- [Problem details]
Report all lines from the entries below in which "Toggle" appears.

╭─ Data under study

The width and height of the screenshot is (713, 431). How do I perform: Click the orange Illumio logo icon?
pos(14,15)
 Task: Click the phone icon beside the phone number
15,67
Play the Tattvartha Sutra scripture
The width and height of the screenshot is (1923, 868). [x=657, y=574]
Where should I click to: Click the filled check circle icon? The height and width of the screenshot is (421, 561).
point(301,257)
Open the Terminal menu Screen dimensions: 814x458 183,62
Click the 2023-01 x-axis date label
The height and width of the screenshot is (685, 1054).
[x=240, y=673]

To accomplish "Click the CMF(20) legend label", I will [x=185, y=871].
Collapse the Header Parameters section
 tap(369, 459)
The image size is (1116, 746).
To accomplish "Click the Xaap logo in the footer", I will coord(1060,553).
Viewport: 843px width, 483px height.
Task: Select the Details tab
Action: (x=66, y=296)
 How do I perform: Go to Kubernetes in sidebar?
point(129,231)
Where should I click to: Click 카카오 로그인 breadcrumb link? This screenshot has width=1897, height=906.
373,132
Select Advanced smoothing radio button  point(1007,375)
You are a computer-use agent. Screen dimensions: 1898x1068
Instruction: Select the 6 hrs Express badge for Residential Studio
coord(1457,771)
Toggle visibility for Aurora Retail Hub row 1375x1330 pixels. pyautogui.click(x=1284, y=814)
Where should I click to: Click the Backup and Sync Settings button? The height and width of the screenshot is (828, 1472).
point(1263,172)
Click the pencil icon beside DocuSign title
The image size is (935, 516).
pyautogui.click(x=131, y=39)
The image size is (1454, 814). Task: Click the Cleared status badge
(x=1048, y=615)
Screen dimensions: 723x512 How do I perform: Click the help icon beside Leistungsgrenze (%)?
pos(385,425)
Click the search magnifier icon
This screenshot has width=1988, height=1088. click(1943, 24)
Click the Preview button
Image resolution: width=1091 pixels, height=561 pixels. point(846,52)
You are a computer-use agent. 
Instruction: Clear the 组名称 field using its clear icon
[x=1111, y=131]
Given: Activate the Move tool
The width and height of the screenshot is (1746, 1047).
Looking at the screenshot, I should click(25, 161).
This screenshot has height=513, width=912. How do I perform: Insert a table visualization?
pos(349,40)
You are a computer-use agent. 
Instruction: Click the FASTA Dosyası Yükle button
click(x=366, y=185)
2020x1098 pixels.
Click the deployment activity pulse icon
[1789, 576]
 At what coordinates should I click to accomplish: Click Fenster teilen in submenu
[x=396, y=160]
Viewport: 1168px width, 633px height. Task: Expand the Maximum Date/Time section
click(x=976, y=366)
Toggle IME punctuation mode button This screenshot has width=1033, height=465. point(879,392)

╰─

- [Solution for this exercise]
Toggle visibility for Aurora Retail Hub row 1375x1330 pixels. pyautogui.click(x=1284, y=814)
Toggle IME punctuation mode button This screenshot has width=1033, height=465. point(879,392)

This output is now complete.